§ **DÉTAIL DE L'EXERCICE**:
Résumez en deux phrases le récit du coup d'État à Ouagadougou.
------ TEXTE CITÉ ------
Pendant ce temps, les putschistes s’emparent des arsenaux de Ouagadougou : ainsi, toutes les autres unités de la capitale se retrouvent sans une arme. Toujours à l’aube, l’ambassade de Libye est cernée par la gendarmerie. A quatre heures et cinq minutes, le capitaine Sankara, réveillé par sa garde, demande à ses hommes de ne pas résister. Il téléphone au chef de l’État, qui lui confie que sa résidence est également encerclée. Il semblerait que Jean-Baptiste Ouedraogo ait téléphoné au colonel Yorian qui, pour le rassurer, lui affirmera que les blindés ne sont là que pour sa sécurité et qu’en réalité il vient d’engager l’opération visant à éliminer le Premier ministre. C’est peut-être à ce moment-là que le président se rallie aux exécutants du coup d’État. L’occasion est belle pour lui de se débarrasser d’un chef de gouvernement qui lui porte ombrage et gêne son autorité.

Vers six heures, Thomas Sankara demande à ses hommes de se rendre. Il est arrêté et transféré au camp de la gendarmerie; sa résidence restera encerclée jusqu’à treize heures. A dix heures, selon des témoignages sûrs, le président s’est entretenu téléphoniquement avec ses homologues de Côte-d’Ivoire et du Togo. Pour les rassurer sur le « succès » de l’opération ou les informer de son propre ralliement? On se le demande encore… C’est seulement au matin que les écoliers et les travailleurs, qui se rendent à leurs lieux de travail, s’aperçoivent qu’il se passe quelque chose; un air de déjà-vu à Ouagadougou : le camp Guillaume et les résidences des deux dirigeants sont encerclés. Mais, la radio diffusant un programme normal, l’aéroport n’étant pas fermé, on se contente de supputations.

Coup de froid vers six heures du matin: la gendarmerie de Bobo-Dioulasso annonce à Ouagadougou que le capitaine Compaoré a quitté la ville.

Et la chasse à l’homme s’organise à Ouaga. Mais Blaise Compaoré, qui était parvenu dans la capitale vers cinq heures du matin, après avoir longtemps roulé en voiture depuis Bobo, comprend ce qui se trame et parvient à s’enfuir. Se faufilant à travers la ville, il gagne, en fin de matinée, Po, où ses commandos sont déjà en alerte.

A huit heures, les quatre-vingts hommes retranchés à l’intérieur du camp Guillaume et commandés par le capitaine Henri Zongo refusent toujours de se rendre. A neuf heures trente, Guy Penne confère officiellement avec le ministre de I‘Information qui assure l’intérim de son collègue des Affaires étrangères. Ce dernier se trouve à Paris où il négocie de nouveaux accords militaires franco-voltaïques.

A midi, l’armée occupe l’aéroport et la gendarmerie prend la radio. Quelques minutes plus tard, Jean-Baptiste Ouedraogo, otage des nouveaux hommes forts de Ouagadougou, enregistre le texte de Somé Yorian. Il passe sur les ondes à 13 h 2, précédé et suivi de I‘hymne national. Le coup d’État, banalisé, est présenté comme une simple restructuration du C.S.P. On n’annonce pas encore officiellement l’arrestation de Sankara et de Lingani.
------ DONNÉES EXTRAITES ------
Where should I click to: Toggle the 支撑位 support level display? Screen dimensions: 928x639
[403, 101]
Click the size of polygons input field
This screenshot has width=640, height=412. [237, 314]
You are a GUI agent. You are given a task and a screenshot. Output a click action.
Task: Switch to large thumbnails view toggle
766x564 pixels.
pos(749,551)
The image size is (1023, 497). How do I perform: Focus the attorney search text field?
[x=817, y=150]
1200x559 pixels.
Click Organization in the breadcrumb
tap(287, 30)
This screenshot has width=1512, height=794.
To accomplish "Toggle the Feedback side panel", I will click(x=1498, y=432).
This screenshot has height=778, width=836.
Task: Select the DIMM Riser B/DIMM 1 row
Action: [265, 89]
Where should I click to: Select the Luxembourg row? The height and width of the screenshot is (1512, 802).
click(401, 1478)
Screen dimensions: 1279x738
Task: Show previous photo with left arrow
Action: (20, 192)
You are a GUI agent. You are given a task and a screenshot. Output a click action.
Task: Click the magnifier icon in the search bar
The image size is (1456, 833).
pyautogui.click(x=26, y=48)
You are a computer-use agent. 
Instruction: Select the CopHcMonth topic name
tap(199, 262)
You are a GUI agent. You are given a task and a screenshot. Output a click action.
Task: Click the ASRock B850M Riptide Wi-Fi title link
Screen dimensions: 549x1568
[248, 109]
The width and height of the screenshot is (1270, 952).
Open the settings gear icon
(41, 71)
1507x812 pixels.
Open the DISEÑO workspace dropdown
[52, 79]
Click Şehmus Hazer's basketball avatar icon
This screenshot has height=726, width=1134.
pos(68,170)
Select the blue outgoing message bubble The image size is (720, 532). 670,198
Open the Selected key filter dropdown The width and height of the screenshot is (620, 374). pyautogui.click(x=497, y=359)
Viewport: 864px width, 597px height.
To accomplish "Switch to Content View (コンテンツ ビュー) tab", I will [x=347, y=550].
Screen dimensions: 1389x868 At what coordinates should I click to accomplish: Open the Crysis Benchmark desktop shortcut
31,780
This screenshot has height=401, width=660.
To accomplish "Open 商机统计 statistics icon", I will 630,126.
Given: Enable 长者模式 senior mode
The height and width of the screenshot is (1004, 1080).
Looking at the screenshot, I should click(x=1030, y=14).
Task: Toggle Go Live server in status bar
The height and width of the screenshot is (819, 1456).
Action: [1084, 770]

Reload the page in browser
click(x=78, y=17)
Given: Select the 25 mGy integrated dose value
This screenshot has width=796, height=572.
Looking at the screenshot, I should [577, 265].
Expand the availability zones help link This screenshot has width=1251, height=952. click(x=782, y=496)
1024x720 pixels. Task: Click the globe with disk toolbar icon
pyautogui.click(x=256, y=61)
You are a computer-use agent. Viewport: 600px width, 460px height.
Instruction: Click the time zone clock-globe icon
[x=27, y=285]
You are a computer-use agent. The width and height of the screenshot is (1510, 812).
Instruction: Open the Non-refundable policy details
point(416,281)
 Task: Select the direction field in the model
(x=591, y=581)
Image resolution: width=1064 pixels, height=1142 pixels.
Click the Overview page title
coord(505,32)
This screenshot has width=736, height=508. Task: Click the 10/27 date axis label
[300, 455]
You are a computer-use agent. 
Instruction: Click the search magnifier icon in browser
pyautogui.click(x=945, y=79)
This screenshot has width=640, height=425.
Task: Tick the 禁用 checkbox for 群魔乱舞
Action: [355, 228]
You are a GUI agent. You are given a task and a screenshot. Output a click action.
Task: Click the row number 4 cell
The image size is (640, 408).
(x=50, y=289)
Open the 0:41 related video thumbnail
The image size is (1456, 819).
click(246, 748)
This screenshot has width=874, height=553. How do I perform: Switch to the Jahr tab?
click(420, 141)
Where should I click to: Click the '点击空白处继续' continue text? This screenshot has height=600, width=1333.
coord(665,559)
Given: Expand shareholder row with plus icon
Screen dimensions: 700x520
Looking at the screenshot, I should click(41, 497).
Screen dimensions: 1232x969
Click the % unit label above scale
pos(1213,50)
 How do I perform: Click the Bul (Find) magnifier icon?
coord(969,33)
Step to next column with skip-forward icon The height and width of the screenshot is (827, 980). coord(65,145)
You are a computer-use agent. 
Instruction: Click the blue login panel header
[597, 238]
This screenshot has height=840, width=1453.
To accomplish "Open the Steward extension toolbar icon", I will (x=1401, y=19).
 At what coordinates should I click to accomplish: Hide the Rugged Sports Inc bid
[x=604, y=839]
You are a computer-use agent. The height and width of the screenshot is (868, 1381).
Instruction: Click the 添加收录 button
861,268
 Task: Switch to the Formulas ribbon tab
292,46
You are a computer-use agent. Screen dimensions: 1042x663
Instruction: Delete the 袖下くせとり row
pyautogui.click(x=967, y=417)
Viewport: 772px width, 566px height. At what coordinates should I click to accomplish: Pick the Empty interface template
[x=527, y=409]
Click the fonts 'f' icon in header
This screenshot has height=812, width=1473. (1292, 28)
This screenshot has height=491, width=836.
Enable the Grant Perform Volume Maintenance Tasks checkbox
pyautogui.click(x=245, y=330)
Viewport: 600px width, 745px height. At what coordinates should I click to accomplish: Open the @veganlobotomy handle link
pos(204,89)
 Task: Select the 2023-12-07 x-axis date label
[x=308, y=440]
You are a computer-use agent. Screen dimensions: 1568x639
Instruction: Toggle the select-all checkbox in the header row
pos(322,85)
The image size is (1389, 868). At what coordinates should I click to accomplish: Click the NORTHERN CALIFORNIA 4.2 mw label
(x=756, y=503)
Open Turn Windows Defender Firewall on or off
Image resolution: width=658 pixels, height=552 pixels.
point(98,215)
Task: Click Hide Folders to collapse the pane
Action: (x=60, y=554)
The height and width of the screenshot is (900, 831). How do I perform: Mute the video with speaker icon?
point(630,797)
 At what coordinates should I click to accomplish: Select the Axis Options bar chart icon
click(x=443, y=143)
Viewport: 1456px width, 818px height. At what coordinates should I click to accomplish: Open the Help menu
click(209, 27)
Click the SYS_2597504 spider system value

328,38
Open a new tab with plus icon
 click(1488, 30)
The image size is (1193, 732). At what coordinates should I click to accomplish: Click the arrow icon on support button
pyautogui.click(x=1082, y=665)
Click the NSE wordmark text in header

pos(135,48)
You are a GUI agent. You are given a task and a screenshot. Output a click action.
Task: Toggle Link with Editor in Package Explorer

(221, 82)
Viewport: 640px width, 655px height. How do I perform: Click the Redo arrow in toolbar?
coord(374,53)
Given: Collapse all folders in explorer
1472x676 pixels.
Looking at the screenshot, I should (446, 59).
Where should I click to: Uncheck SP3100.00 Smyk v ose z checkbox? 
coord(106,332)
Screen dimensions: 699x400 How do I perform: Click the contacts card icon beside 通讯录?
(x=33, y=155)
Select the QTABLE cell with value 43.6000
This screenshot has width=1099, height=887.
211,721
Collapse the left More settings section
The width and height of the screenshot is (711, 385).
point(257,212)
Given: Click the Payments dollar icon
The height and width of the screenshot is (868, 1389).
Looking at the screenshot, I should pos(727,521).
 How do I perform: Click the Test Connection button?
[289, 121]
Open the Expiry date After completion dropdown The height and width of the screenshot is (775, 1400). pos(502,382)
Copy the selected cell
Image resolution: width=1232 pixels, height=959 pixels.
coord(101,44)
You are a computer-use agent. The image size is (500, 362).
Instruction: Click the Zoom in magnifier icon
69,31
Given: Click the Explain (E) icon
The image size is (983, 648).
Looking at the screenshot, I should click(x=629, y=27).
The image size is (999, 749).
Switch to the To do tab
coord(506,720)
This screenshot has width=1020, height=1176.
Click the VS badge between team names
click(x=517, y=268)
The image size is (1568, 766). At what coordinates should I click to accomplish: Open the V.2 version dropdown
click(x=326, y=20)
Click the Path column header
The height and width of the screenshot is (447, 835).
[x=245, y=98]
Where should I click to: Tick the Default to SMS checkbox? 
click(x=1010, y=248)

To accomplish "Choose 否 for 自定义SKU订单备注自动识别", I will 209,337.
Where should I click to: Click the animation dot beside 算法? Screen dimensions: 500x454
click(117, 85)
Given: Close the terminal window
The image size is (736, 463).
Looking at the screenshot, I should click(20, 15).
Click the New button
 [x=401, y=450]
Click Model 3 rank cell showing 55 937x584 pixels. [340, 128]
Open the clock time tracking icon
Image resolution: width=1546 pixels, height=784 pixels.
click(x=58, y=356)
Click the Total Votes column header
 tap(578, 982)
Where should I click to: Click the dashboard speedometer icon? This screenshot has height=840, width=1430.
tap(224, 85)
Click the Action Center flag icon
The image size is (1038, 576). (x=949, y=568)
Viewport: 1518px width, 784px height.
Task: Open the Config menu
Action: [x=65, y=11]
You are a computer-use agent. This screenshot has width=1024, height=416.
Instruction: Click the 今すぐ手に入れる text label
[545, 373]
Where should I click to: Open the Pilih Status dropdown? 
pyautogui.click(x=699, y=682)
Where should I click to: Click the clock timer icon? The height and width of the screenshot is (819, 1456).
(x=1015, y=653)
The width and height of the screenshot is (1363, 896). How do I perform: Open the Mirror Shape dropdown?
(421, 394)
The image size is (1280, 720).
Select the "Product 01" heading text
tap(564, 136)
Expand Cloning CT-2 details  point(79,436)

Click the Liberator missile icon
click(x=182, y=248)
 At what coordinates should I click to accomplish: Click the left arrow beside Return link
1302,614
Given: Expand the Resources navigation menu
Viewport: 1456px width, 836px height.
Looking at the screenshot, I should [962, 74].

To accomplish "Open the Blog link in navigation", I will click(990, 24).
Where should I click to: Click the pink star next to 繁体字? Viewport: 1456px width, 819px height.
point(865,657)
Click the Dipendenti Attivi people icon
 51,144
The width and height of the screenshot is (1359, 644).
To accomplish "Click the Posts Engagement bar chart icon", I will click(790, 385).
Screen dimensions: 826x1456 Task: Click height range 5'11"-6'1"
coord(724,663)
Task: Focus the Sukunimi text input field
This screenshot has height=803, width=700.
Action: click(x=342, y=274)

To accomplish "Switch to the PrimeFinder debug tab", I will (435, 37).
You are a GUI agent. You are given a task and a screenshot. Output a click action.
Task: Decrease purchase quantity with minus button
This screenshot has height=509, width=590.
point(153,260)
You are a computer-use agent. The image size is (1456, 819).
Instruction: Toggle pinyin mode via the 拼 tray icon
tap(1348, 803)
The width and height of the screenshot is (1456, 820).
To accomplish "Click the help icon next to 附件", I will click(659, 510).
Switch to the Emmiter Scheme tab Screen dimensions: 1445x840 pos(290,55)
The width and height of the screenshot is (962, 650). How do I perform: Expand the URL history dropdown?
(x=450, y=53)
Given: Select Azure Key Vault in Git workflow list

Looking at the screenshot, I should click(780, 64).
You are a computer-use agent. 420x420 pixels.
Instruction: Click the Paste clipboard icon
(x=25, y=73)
------
§ **RÉSULTAT ATTENDU**:
À l'aube, les putschistes s'emparent des arsenaux de Ouagadougou et encerclent les résidences des deux dirigeants, et Thomas Sankara, après avoir demandé à ses hommes de se rendre, est arrêté et transféré au camp de la gendarmerie. Blaise Compaoré parvient à s'enfuir jusqu'à Po, puis à midi l'armée occupe l'aéroport et la gendarmerie prend la radio, où Jean-Baptiste Ouedraogo, otage des nouveaux hommes forts, lit un texte de Somé Yorian qui présente le coup d'État comme une simple restructuration du C.S.P.